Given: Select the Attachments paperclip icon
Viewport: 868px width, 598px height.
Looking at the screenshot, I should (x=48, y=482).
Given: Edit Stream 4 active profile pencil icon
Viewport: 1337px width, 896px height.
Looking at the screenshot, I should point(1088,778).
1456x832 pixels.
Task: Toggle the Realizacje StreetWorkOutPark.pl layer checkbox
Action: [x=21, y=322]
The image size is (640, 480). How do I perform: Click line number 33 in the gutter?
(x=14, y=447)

☆ ☆ ☆

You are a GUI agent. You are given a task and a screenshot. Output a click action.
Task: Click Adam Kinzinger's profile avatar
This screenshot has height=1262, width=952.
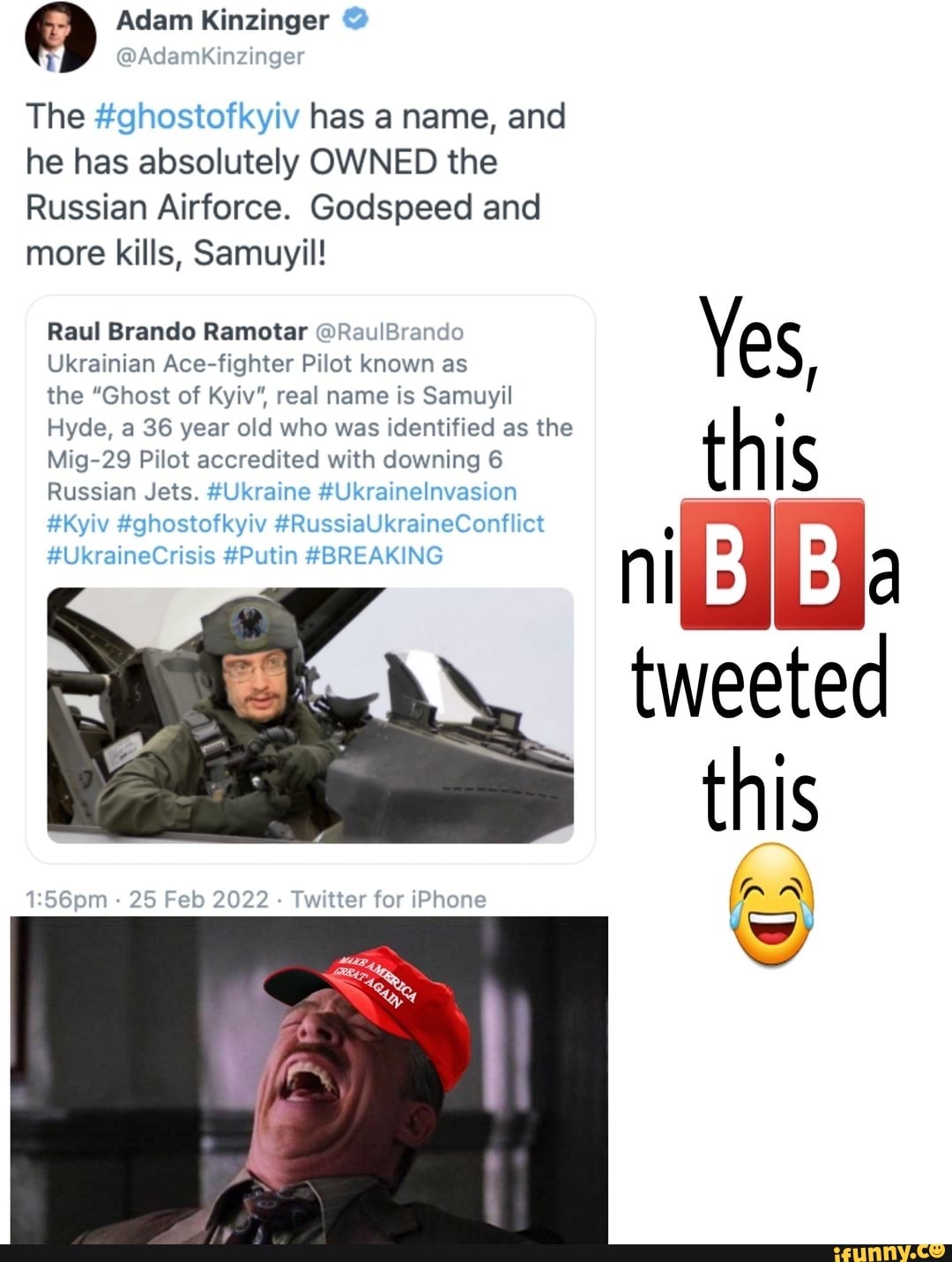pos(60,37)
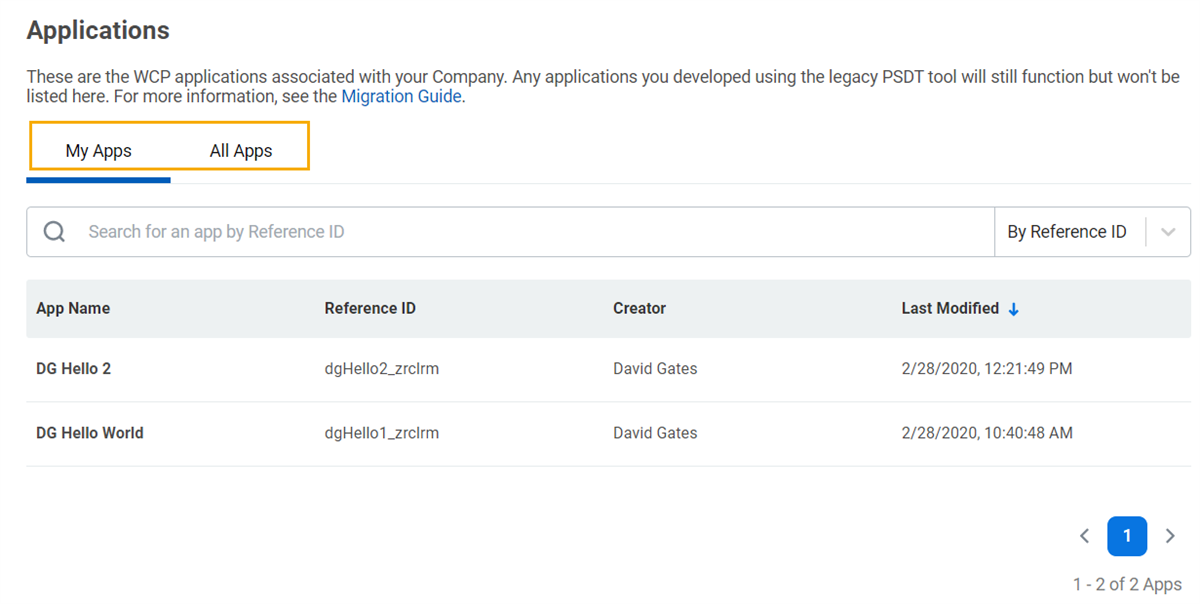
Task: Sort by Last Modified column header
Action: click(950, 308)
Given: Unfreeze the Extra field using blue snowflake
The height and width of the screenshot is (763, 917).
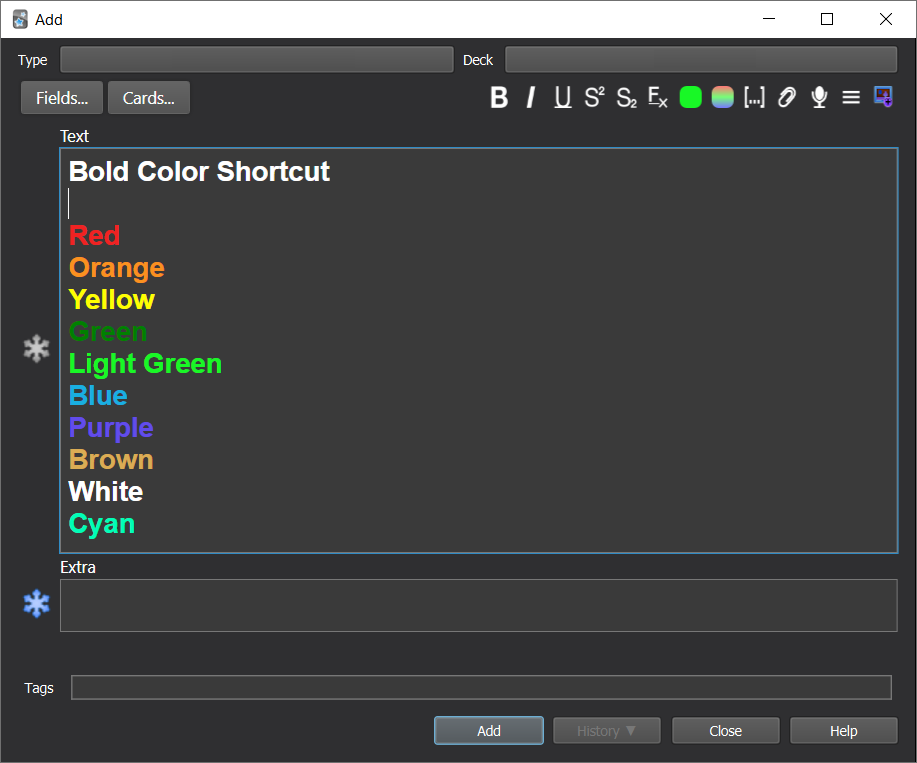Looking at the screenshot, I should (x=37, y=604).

☆ ☆ ☆

Exercise prompt: Please go through the data above and copy each line that has the word "profile".

Result:
Given: Edit Stream 4 active profile pencil icon
Task: Click Adam Kinzinger's profile avatar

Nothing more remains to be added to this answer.